**Excerpted data**
• • •

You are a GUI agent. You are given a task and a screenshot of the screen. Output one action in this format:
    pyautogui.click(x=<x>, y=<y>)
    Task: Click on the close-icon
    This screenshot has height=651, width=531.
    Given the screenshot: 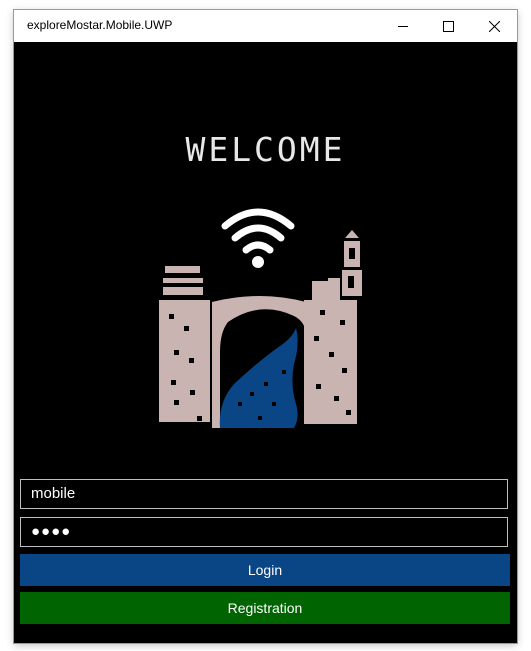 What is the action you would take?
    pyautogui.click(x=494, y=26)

• • •

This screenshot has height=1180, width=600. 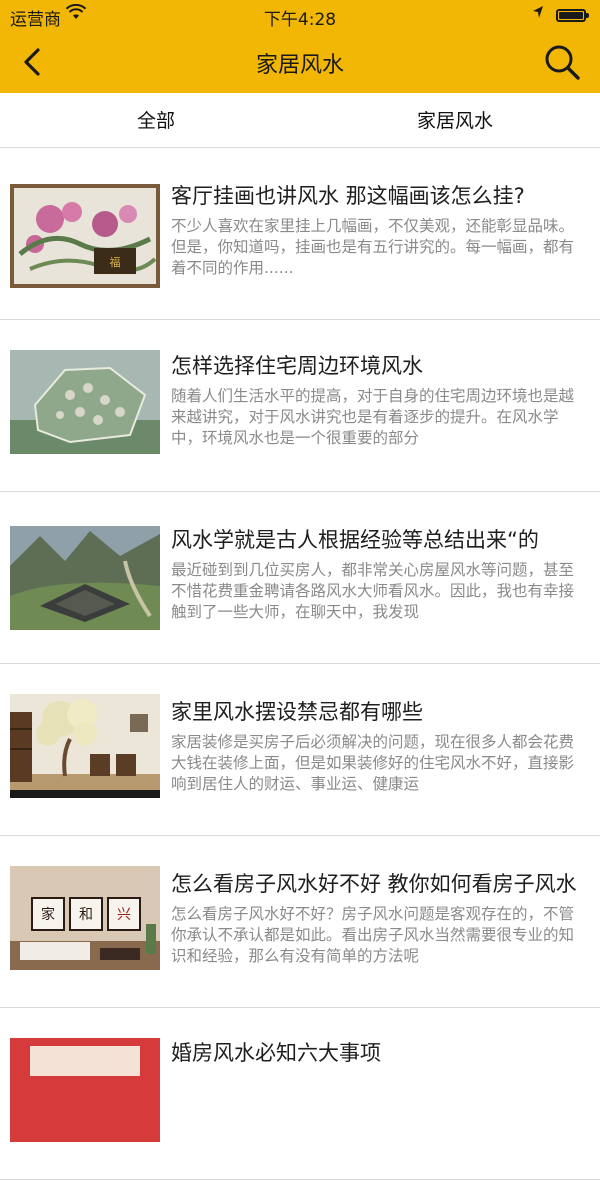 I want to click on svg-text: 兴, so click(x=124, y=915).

• • •

**What is needed**
Turn the data from the line with "You are a GUI" to the line with "This screenshot has height=651, width=531." into a Markdown table with the columns Row and Line, numbering each line and leaving out blank lines.

**Result of the exercise**
| Row | Line |
|---|---|
| 1 | You are a GUI agent. You are given a task and a screenshot of the screen. Output one action in this format: |
| 2 |     pyautogui.click(x=<x>, y=<y>) |
| 3 |     Task: Click on the close-icon |
| 4 |     This screenshot has height=651, width=531. |